Я не говорю, что Раскольников вообще любимый герой Достоевского. Он, может быть, ненавидимый им герой. Вспомните, он красавец, а у Достоевского, как правильно заметил Игорь Волгин, «красавец — это клеймо». Ставрогин тоже красавец, «человек с тавром». Если человек красив, то он почти всегда ужасен. Вспомните, какой некрасивый Порфирий Петрович (явный автопортрет). Так вот, вопрос дан в метафизической плоскости, а ответ — в биологической.
Точно так же и в «Исповеди» вопрос о бессмысленности человеческого существования артикулирован у Толстого с невероятным богатством и сложностью, а ответ дан действительно с какой-то подкупающей простотой, я бы сказал — с каким-то даже примитивизмом. Ну нельзя же уходить в народную веру, в простую жизнь, вот в этого Акима, который во «Власти тьмы» произносит: «Тае, не тае». И тогда вырисовывается очень простой и очень страшный ответ: вопрос о бессмертии, вопрос о смысле настолько сложен, что уйти из него можно только в неслыханную простоту, в упрощение.

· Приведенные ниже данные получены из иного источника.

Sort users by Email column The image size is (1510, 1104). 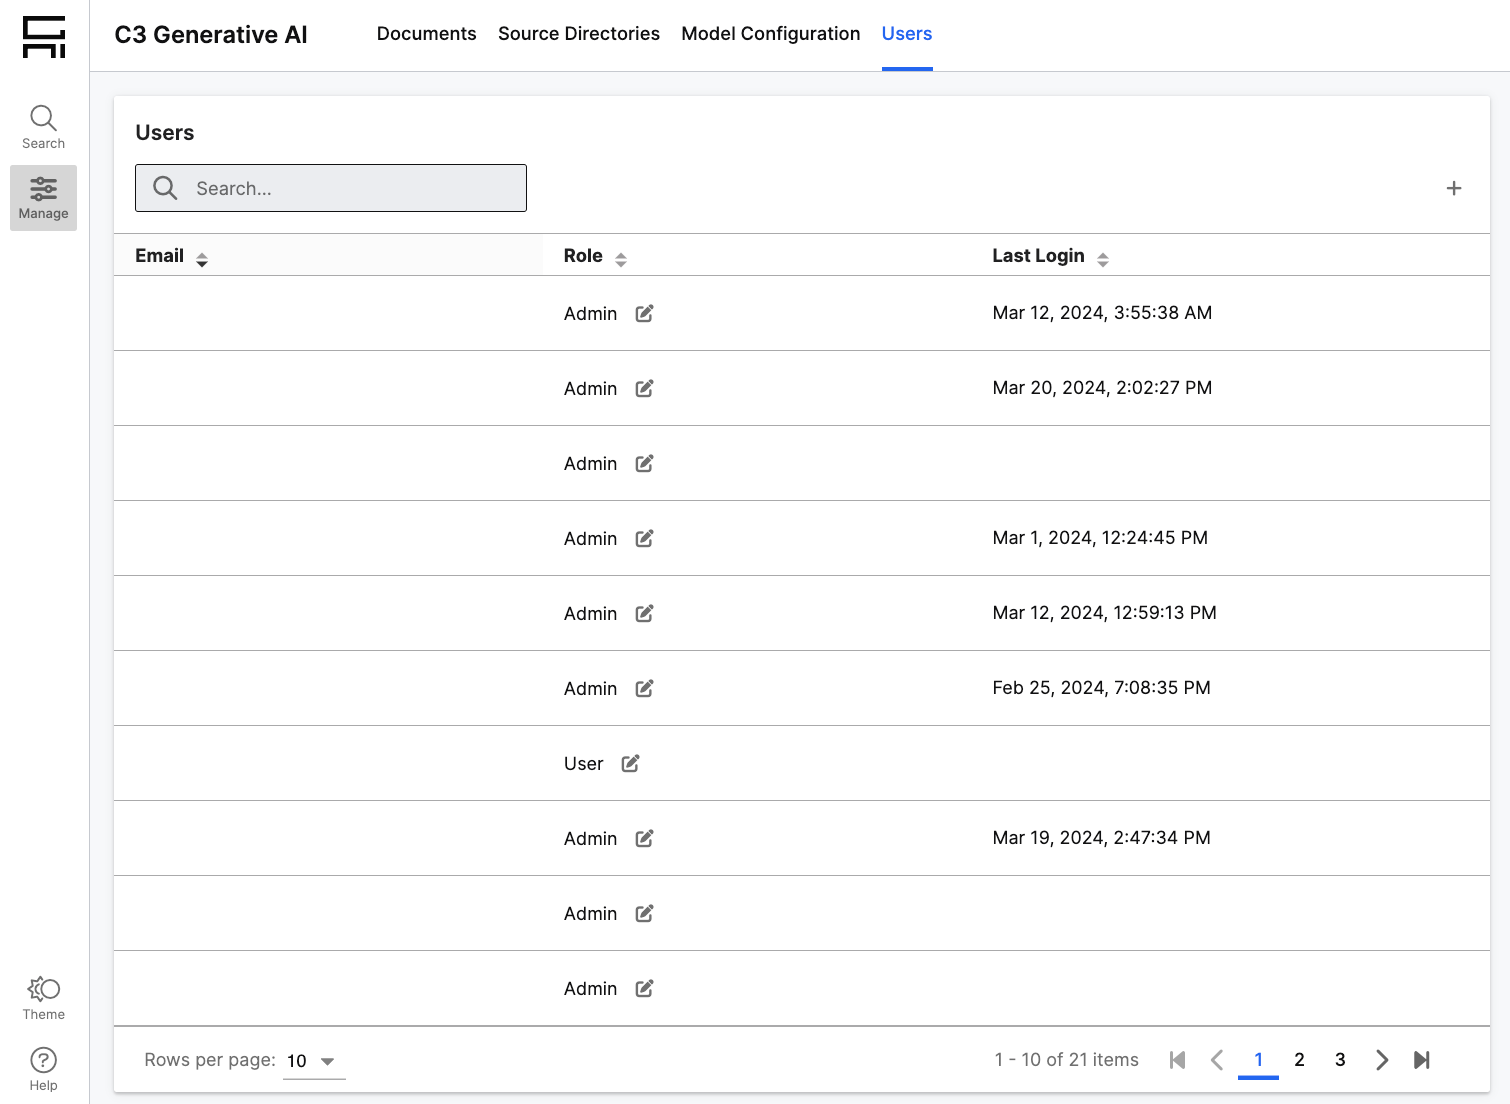point(202,259)
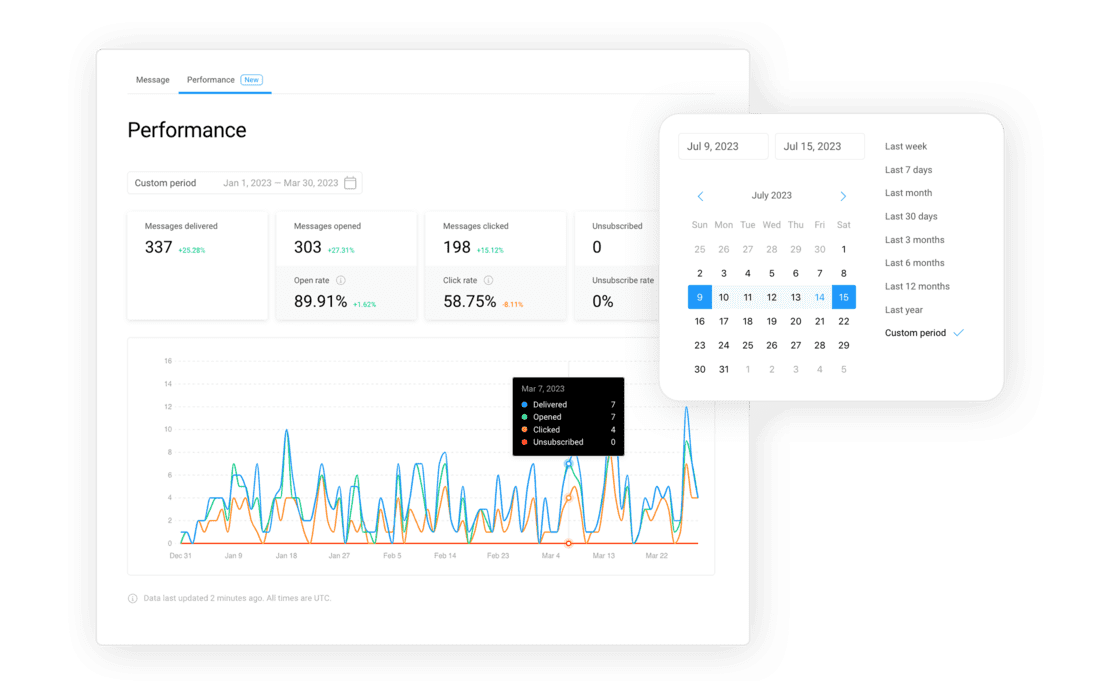
Task: Select the Performance tab
Action: coord(210,80)
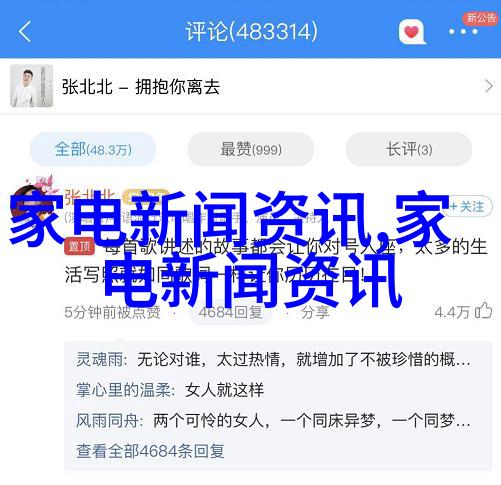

Ведь вся физическая работа Толстого, весь его неутомимый физический труд — это не попытка пользу принести, это попытка забыться. Толстой начал ставить перед собой вопросы, когда перестал писать, когда у него возник творческий кризис. Творческий кризис был связан с исчерпанностью, то есть доведением до совершенства его прежней манеры. Ему нужна была новая литературная манера, к которой он пришёл в 1880-х годах, вот эта страшная, голая простота: «Смерть Ивана Ильича», «Отец Сергий», «Хаджи-Мурат». Невероятная простота, как у Моне в «Руанском соборе»: начинается с довольно точного воспроизведения, а кончается голыми линиями просто. Он пришёл к абсолютной простоте, к отказу от всех конвенций. Естественно, что на пути к этой голой и простой прозе должно было пройти опрощение моральное, духовное — культ простоты. Я уверен, что эволюция Толстого как мыслителя диктовалась исключительно требованиями Толстого-художника. Духовный переворот в себе он устроил, когда ему захотелось писать «Воскресение», а не наоборот.
Поэтому мне кажется, что действительно в «Исповеди» Толстого задан метафизический вопрос и дан стилистический ответ. Ответ действительно страшный, на грани примитива и простоты. В общем, в одном Толстой прав безусловно: для примитивных людей страх смерти не существует (или они его, по крайней мере, не осознают). Это такая, если угодно, стилистическая трагедия.